-------- SUPPLIED DATA
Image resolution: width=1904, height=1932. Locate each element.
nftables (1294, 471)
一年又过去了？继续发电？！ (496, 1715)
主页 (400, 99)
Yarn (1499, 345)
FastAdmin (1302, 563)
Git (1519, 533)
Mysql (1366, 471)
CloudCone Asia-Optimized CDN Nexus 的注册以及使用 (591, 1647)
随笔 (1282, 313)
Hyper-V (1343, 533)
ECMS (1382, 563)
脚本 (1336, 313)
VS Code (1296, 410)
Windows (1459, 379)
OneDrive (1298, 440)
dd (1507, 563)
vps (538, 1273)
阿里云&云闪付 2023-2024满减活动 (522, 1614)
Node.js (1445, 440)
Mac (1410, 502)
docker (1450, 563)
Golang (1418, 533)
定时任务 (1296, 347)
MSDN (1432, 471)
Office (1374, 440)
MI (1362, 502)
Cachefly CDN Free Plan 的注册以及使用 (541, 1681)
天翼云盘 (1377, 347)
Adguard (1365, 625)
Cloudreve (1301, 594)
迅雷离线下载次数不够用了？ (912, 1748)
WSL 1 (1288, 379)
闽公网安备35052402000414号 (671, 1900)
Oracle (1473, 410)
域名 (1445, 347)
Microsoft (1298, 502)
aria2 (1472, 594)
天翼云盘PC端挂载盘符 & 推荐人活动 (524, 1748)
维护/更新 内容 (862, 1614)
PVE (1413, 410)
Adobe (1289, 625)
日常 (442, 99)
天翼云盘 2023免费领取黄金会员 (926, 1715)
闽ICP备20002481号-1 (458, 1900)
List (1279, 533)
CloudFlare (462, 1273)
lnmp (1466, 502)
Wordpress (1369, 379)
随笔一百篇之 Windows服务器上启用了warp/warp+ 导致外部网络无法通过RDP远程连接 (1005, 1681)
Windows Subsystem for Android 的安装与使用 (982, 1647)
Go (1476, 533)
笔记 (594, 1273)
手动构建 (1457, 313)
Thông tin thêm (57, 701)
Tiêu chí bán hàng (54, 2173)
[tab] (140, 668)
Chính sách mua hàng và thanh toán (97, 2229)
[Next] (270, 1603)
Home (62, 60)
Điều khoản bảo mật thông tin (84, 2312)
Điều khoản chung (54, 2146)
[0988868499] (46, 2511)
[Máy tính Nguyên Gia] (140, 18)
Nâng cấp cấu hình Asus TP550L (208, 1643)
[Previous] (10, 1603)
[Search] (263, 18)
----------------
All of the material above is to be repeated exactly.

SOLUTION TO THIS PROBLEM
Image resolution: width=1904, height=1932. Locate each element.
nftables (1294, 471)
一年又过去了？继续发电？！ (496, 1715)
主页 (400, 99)
Yarn (1499, 345)
FastAdmin (1302, 563)
Git (1519, 533)
Mysql (1366, 471)
CloudCone Asia-Optimized CDN Nexus 的注册以及使用 (591, 1647)
随笔 (1282, 313)
Hyper-V (1343, 533)
ECMS (1382, 563)
脚本 (1336, 313)
VS Code (1296, 410)
Windows (1459, 379)
OneDrive (1298, 440)
dd (1507, 563)
vps (538, 1273)
阿里云&云闪付 2023-2024满减活动 (522, 1614)
Node.js (1445, 440)
Mac (1410, 502)
docker (1450, 563)
Golang (1418, 533)
定时任务 (1296, 347)
MSDN (1432, 471)
Office (1374, 440)
MI (1362, 502)
Cachefly CDN Free Plan 的注册以及使用 (541, 1681)
天翼云盘 (1377, 347)
Adguard (1365, 625)
Cloudreve (1301, 594)
迅雷离线下载次数不够用了？ (912, 1748)
WSL 1 (1288, 379)
闽公网安备35052402000414号 (671, 1900)
Oracle (1473, 410)
域名 (1445, 347)
Microsoft (1298, 502)
aria2 (1472, 594)
天翼云盘PC端挂载盘符 & 推荐人活动 (524, 1748)
维护/更新 内容 (862, 1614)
PVE (1413, 410)
Adobe (1289, 625)
日常 (442, 99)
天翼云盘 2023免费领取黄金会员 (926, 1715)
闽ICP备20002481号-1 (458, 1900)
List (1279, 533)
CloudFlare (462, 1273)
lnmp (1466, 502)
Wordpress (1369, 379)
随笔一百篇之 Windows服务器上启用了warp/warp+ 导致外部网络无法通过RDP远程连接 (1005, 1681)
Windows Subsystem for Android 的安装与使用 (982, 1647)
Go (1476, 533)
笔记 (594, 1273)
手动构建 (1457, 313)
Thông tin thêm (57, 701)
Tiêu chí bán hàng (54, 2173)
[tab] (140, 668)
Chính sách mua hàng và thanh toán (97, 2229)
[Next] (270, 1603)
Home (62, 60)
Điều khoản bảo mật thông tin (84, 2312)
Điều khoản chung (54, 2146)
[0988868499] (46, 2511)
[Máy tính Nguyên Gia] (140, 18)
Nâng cấp cấu hình Asus TP550L (208, 1643)
[Previous] (10, 1603)
[Search] (263, 18)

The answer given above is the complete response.